>> Begin SELECTION
Direct contact is complicated. We have it with older sibling but they remember living with our son. On the other hand our son has no memories of them. It was set up with the older siblings best interests not our sons. Sw facilitated the initial meeting and after that we have arranged it. We have instigated all the meetings since then and are due another contact soon. As of yet we have had no contact from the other adopters and we are going to wait and see what happens. 

I don't think they want contact as it is awkward when we meet although it is done for their benefit.  It is a shame but we are not going to force something that could be damaging.


----------



## Brummig (Jan 14, 2011)

That's interesting. Little Red's sw has told us letterbox contact cannot be set up and without signed consent from the recipient or their guardian, and the only alternative she could suggest was we keep a memory box here and put the letters we write in it, in case anyone ever decides they want contact.  We did query the need for consent - we will again.  
I agree we shouldn't need to delay the order while we sort this out, but we've had a lot of problems with her agency and once the order has gone through I don't think we'll see them for dust!  We are still waiting for introductions expenses 3 months on!


----------



## Flash123 (Jan 29, 2006)

OOOOOOOO the joys of the world of ss! We received our expenses after we had put in our application order which was after our second review. He came home in June received them in November - so don't hold your breath lol.


----------



## Daddyboo (Paul) (Dec 24, 2012)

The agency we are dealing with sound l;ike Angels compared to what we could have got!

We got our expenses within a week of placement!  We also much prefer to see LO's SW for visits instead of our own, she even brought an EP to us last week to assist us with LO's violence, that wasn't in the contract we signed, they basically are more than happy to visit.

Ironically it has been our own SW who has mentioned us applying for an AO, not LO's.  We think it's so she can pass us over to the post-adoption team, which would probably suit us too when we have ironed out the difficulties.


----------
>> End SELECTION
> _PROBLEMS_:
1/ Answer these questions using the adoption forum thread:
(a) What did Little Red's social worker suggest doing instead of letterbox contact?
(b) In which month did Flash123 receive the expenses?
(c) How soon after placement did Daddyboo (Paul) get the expenses?
2/ Reproduce the stretch of the adoption forum thread from "## Flash123 (Jan" through "(Dec 24, 2012)".
The material that comes next has nothing to do with the adoption forum thread.
>> Begin RECORDED INFORMATION
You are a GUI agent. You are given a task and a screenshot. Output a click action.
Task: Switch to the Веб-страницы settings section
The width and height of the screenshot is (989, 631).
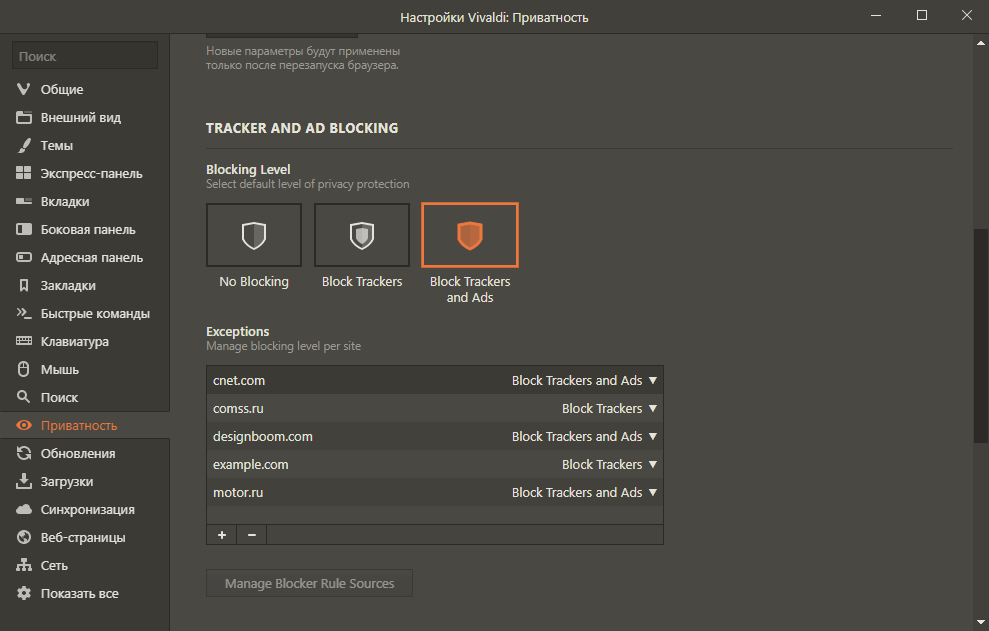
>> End RECORDED INFORMATION
> _SOLUTIONS TO THE PROBLEMS_:
1/
(a) She suggested keeping a memory box at home and putting the letters they write into it, in case anyone ever decides they want contact.
(b) November.
(c) Within a week of placement.

2/
## Flash123 (Jan 29, 2006)

OOOOOOOO the joys of the world of ss! We received our expenses after we had put in our application order which was after our second review. He came home in June received them in November - so don't hold your breath lol.


----------



## Daddyboo (Paul) (Dec 24, 2012)